> Pixel coordinate grounding data:
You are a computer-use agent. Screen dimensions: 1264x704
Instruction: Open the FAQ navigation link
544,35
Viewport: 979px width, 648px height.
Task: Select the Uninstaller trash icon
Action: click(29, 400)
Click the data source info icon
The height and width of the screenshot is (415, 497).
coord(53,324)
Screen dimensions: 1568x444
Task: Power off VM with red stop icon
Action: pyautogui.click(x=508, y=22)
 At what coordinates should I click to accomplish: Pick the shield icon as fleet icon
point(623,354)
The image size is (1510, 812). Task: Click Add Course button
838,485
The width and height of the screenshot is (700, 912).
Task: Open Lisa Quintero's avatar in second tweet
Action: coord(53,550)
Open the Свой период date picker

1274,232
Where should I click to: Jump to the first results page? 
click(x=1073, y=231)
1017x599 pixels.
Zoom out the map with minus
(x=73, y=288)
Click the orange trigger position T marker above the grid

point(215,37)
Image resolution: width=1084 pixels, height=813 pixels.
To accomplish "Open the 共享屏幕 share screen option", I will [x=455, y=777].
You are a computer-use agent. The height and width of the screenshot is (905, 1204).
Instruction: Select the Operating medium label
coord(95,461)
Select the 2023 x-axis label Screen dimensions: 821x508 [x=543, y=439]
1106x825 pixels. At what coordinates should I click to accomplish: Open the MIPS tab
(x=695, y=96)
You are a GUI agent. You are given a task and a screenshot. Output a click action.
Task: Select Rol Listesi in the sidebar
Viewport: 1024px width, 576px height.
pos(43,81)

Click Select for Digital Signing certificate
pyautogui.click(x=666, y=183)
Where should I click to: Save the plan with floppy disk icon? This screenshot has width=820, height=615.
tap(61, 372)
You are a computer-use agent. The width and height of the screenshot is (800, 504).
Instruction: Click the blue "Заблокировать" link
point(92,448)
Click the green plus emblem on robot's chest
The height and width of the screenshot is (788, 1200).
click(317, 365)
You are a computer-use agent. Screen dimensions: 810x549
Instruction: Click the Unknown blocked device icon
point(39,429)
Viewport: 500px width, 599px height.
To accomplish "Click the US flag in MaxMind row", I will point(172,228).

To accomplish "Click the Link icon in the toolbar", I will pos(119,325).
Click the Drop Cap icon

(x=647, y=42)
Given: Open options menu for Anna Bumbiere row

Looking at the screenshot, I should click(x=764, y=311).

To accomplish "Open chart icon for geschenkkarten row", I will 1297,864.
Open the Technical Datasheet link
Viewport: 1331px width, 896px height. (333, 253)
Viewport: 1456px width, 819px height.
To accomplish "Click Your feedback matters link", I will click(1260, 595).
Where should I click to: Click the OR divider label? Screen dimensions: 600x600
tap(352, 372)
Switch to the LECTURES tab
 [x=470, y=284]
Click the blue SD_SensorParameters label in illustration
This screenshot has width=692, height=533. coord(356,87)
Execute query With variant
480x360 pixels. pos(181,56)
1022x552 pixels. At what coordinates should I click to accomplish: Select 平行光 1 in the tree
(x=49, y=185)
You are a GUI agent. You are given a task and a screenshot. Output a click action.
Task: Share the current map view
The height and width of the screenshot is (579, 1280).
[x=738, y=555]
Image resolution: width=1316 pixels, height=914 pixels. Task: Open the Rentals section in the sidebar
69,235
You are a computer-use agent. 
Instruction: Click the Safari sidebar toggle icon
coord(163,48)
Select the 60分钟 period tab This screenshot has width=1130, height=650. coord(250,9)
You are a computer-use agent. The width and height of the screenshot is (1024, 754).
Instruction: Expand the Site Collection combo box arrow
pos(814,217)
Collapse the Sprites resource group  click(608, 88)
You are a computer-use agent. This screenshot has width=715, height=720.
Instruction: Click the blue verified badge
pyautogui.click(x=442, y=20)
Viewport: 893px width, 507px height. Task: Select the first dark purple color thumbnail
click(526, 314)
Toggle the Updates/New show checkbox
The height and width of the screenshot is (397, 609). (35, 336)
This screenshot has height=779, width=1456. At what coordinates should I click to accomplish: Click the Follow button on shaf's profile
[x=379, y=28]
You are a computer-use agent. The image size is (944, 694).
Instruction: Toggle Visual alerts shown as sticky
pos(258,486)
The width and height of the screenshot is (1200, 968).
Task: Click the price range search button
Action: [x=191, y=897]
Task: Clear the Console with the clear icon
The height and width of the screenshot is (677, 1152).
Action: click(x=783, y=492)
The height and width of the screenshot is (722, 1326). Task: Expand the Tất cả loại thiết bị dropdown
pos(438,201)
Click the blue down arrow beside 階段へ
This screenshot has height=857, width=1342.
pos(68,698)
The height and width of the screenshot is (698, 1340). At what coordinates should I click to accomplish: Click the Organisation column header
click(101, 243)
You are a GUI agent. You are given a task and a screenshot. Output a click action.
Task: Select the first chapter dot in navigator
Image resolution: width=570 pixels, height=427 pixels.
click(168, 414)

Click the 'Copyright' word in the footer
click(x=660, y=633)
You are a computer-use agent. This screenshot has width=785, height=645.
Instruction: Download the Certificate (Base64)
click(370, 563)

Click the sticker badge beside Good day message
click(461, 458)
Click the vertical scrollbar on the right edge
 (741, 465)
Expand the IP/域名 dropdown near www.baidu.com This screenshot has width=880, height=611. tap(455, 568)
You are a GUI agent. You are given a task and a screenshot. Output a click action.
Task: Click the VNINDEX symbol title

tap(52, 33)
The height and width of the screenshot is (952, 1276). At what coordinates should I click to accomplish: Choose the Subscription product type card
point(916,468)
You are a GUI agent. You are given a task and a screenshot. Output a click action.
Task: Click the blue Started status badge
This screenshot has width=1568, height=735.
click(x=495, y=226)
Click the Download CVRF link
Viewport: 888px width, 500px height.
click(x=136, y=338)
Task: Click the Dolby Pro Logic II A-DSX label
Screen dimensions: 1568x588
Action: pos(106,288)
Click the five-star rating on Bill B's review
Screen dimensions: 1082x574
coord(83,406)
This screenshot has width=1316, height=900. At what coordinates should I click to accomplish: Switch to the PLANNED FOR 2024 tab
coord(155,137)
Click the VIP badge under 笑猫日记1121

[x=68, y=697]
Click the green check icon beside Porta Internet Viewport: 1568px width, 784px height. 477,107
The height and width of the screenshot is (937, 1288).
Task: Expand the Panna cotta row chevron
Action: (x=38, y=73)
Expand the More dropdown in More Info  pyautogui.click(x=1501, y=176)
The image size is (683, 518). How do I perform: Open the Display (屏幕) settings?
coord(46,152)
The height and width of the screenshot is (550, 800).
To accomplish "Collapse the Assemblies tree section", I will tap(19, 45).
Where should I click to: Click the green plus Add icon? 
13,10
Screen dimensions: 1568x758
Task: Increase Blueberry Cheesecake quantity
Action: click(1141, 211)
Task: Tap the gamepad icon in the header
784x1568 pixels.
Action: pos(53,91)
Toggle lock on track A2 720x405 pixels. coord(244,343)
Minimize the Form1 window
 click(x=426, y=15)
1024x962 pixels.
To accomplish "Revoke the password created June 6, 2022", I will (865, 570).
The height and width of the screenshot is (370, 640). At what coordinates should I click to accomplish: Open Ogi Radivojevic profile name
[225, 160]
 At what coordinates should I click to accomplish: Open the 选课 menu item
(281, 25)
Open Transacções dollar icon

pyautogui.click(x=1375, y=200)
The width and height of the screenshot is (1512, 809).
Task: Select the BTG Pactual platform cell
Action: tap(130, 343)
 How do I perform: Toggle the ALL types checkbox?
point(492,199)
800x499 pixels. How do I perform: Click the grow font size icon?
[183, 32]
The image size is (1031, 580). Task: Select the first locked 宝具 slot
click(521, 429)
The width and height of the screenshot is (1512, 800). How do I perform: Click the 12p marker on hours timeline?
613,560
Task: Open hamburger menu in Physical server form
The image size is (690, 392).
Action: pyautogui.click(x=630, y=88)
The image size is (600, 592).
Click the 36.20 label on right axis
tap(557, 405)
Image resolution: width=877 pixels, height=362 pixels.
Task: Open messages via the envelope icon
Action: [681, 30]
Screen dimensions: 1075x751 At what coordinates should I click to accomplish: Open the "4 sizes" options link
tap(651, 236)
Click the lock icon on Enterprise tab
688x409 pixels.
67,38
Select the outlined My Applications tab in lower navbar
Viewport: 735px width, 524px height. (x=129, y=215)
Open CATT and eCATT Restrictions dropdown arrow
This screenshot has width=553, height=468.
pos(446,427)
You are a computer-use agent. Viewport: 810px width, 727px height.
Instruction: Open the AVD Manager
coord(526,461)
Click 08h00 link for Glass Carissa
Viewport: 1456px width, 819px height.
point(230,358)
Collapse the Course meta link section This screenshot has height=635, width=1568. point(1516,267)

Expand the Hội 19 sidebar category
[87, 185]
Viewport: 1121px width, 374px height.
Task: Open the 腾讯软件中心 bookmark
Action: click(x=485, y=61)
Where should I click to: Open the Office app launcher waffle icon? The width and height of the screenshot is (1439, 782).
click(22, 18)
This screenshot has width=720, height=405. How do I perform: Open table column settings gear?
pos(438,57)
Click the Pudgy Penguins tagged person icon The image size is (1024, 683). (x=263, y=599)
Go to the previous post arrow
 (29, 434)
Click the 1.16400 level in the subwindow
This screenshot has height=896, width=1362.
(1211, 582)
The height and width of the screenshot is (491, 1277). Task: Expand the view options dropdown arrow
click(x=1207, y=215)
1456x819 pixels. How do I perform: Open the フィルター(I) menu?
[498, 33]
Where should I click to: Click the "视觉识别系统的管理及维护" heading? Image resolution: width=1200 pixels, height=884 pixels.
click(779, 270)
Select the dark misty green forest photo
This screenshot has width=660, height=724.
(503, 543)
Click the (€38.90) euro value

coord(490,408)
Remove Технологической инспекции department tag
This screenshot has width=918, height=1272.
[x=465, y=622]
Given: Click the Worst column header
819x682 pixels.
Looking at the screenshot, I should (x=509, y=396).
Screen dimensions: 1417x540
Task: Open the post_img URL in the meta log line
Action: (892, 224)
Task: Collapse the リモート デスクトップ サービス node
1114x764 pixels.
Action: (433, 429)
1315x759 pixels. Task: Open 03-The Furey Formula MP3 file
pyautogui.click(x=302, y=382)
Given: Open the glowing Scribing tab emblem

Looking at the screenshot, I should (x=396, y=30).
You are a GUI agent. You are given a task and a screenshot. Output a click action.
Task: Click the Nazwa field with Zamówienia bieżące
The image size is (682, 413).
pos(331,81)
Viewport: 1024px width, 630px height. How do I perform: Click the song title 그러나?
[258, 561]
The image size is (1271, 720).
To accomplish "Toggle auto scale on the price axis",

> WHAT YOU HAVE TO DO: Return all lines of the data in which the string "Collapse" appears.

> OUTPUT FOR THIS TASK:
Collapse the Sprites resource group  click(608, 88)
To accomplish "Collapse the Assemblies tree section", I will tap(19, 45).
Collapse the Course meta link section This screenshot has height=635, width=1568. point(1516,267)
Task: Collapse the リモート デスクトップ サービス node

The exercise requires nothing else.